Stored entries:

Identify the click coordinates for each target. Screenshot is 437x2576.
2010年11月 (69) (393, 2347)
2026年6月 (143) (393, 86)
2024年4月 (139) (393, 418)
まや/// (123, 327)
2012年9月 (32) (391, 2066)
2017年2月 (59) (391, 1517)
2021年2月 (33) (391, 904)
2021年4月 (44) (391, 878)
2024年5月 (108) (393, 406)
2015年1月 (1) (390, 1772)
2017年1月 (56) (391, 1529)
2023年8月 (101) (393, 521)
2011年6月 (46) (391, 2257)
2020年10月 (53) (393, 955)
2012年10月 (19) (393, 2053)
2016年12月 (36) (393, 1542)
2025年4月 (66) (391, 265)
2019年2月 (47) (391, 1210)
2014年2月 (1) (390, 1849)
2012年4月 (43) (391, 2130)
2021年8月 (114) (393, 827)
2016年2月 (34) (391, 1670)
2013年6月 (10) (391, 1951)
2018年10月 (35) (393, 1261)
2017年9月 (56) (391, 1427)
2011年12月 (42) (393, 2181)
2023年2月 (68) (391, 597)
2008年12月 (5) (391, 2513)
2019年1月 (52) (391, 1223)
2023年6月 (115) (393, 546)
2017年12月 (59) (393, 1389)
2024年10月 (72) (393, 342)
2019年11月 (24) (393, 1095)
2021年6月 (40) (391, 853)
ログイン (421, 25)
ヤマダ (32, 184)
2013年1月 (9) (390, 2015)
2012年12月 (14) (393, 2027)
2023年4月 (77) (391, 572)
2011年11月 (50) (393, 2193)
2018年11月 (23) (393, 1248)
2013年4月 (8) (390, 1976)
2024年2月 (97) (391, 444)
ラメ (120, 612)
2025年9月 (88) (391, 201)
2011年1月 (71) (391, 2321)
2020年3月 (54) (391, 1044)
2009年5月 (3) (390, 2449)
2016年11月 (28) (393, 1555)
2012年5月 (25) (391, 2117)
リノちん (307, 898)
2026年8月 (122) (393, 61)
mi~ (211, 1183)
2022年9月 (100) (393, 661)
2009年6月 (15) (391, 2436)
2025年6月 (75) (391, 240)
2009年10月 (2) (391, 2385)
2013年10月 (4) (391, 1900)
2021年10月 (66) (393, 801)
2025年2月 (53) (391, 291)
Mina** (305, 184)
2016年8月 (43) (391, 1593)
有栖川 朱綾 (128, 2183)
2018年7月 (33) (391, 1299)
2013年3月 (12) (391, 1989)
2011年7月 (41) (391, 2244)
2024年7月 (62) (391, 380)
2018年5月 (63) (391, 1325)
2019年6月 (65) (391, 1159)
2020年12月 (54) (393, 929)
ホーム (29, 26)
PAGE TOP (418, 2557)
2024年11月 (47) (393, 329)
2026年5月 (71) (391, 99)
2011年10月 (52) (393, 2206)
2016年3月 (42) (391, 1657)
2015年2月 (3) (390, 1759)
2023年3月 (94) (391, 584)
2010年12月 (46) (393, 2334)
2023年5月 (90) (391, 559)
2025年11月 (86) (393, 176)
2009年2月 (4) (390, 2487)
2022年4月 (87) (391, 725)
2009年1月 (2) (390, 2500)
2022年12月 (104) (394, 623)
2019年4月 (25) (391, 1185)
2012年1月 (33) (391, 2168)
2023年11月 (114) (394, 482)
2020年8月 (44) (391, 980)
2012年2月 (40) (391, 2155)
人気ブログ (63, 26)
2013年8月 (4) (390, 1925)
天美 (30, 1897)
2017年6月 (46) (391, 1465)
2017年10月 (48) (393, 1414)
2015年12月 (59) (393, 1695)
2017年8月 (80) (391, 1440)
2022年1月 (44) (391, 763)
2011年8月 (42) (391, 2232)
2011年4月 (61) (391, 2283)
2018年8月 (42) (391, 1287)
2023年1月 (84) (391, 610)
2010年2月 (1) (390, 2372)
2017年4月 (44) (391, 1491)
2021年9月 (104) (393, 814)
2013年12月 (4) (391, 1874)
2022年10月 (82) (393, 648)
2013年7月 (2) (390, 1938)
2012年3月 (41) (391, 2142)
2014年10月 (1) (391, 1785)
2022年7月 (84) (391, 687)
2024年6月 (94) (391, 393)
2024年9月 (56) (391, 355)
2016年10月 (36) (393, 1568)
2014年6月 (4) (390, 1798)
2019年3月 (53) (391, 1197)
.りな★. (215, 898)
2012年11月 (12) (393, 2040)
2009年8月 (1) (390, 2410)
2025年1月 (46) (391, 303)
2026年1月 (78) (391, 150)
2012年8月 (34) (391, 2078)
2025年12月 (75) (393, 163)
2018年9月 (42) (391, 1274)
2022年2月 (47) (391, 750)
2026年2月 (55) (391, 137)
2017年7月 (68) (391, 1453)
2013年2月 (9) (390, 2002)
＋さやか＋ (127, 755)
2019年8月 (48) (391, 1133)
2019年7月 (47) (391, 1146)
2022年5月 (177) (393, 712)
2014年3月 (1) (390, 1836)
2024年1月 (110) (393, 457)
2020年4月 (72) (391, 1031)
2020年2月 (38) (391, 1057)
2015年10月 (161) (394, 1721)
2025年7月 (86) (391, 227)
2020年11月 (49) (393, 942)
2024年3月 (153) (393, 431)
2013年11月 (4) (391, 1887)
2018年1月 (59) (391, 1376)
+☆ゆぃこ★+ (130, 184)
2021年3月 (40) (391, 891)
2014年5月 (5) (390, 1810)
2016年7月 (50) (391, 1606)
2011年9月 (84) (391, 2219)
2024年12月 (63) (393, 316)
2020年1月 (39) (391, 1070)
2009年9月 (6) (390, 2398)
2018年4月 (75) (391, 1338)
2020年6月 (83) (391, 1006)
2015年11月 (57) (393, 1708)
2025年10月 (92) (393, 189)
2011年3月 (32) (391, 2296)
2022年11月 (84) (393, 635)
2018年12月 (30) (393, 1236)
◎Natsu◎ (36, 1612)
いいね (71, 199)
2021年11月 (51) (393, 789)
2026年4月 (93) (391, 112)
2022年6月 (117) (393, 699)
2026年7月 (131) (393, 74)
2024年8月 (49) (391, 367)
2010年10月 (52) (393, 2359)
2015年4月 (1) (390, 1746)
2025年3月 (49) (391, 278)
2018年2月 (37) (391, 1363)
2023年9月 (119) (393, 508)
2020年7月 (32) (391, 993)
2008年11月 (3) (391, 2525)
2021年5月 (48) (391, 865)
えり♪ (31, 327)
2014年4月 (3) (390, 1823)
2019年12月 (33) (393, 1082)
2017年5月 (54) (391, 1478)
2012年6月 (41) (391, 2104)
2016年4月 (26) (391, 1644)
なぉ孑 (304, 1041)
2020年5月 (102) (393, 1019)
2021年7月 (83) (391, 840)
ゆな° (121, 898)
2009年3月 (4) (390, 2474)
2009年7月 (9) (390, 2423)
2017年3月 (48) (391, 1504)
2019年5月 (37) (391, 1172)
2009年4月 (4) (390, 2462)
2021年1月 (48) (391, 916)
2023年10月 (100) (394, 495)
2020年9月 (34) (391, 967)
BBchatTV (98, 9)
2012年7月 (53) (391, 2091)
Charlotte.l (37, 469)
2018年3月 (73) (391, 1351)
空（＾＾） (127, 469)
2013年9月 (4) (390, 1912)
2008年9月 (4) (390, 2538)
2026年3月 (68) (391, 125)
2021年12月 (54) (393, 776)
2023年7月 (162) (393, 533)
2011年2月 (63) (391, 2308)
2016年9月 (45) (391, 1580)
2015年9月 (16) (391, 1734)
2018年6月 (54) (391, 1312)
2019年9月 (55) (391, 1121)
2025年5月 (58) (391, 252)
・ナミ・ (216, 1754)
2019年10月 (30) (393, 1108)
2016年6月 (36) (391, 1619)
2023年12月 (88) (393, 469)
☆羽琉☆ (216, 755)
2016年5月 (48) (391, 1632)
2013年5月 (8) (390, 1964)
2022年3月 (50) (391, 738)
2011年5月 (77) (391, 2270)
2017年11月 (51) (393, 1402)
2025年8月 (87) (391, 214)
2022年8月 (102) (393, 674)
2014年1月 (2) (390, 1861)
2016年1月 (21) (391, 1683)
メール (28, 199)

**ACTIVITY**
Starting at the line above that holds "2016年4月 (26) (391, 1644)" and ending at the line that holds "2022年8月 (102) (393, 674)", transcribe each line exactly and include no other lines.

**EXERCISE RESULT**
2016年4月 (26) (391, 1644)
なぉ孑 (304, 1041)
2020年5月 (102) (393, 1019)
2021年7月 (83) (391, 840)
ゆな° (121, 898)
2009年3月 (4) (390, 2474)
2009年7月 (9) (390, 2423)
2017年3月 (48) (391, 1504)
2019年5月 (37) (391, 1172)
2009年4月 (4) (390, 2462)
2021年1月 (48) (391, 916)
2023年10月 (100) (394, 495)
2020年9月 (34) (391, 967)
BBchatTV (98, 9)
2012年7月 (53) (391, 2091)
Charlotte.l (37, 469)
2018年3月 (73) (391, 1351)
空（＾＾） (127, 469)
2013年9月 (4) (390, 1912)
2008年9月 (4) (390, 2538)
2026年3月 (68) (391, 125)
2021年12月 (54) (393, 776)
2023年7月 (162) (393, 533)
2011年2月 (63) (391, 2308)
2016年9月 (45) (391, 1580)
2015年9月 (16) (391, 1734)
2018年6月 (54) (391, 1312)
2019年9月 (55) (391, 1121)
2025年5月 (58) (391, 252)
・ナミ・ (216, 1754)
2019年10月 (30) (393, 1108)
2016年6月 (36) (391, 1619)
2023年12月 (88) (393, 469)
☆羽琉☆ (216, 755)
2016年5月 (48) (391, 1632)
2013年5月 (8) (390, 1964)
2022年3月 (50) (391, 738)
2011年5月 (77) (391, 2270)
2017年11月 (51) (393, 1402)
2025年8月 (87) (391, 214)
2022年8月 (102) (393, 674)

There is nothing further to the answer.